That being said, I'm definitely willing to give it a try. The UI is a breath of fresh air, things are much easier to navigate through. Compared to Creo's irritating UI, it's a walk in the park working on 360. It'll just take some getting used to, especially not having a model tree on the side with all the different features I've put in (but I think they've got a model tree timeline on the bottom that shows you everything you've done?).

Qubee fucked around with this message at 05:10 on Aug 15, 2020

NewFatMike
Jun 11, 2015

Yeah, it's kinda weird if you're coming from something feature based.

Your part design is automatically in an assembly space, so it's usually best practice to create a new component right away and activate it (select the radio button next to the component name).

Each component gets its own color in the feature timeline on the bottom. You can move a body into a new component, but its history will be shared with the old component, hence the above tip.

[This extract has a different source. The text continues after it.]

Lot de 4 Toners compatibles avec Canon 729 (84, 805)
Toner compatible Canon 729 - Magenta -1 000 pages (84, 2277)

Sketched and bodies IIRC are the only things that you can select from the component tree on the left.

Fusion does run locally, I believe its primary cloud functions are for PDM, simulation, rendering, asset pulldowns, and things like that. Might want to check the graphics options to see what driver it's using (DX9 and DX11 I believe are the options). Could also be worth checking the graphics control panel to make sure that it's getting hardware acceleration.

Qubee
May 31, 2013




Ah, that's all new to me. Mind explaining why I may not want a new component to share history with an old component?

NewFatMike
Jun 11, 2015

Yeah, absolutely!

The biggest reason is because you can start a new project or file off of a component. Having a design history for a component that is not all in-context modeling is pretty big (although you may have to do some edits for things like projecting off geometry from other sketches or bodies). It's not necessarily as robust as like a SOLIDWORKS part library, but if you've done a ton of work on something that's going to be used or similar to something for other projects, it's wicked helpful.

For an example, if you're doing mold design, it's one thing to design the mold itself but everything that hooks up to your machine needs to be modeled as well. It's really helpful if you can pull down some independently modeled brackets or alignment features before designing your gates and runners so you can be certain about placement.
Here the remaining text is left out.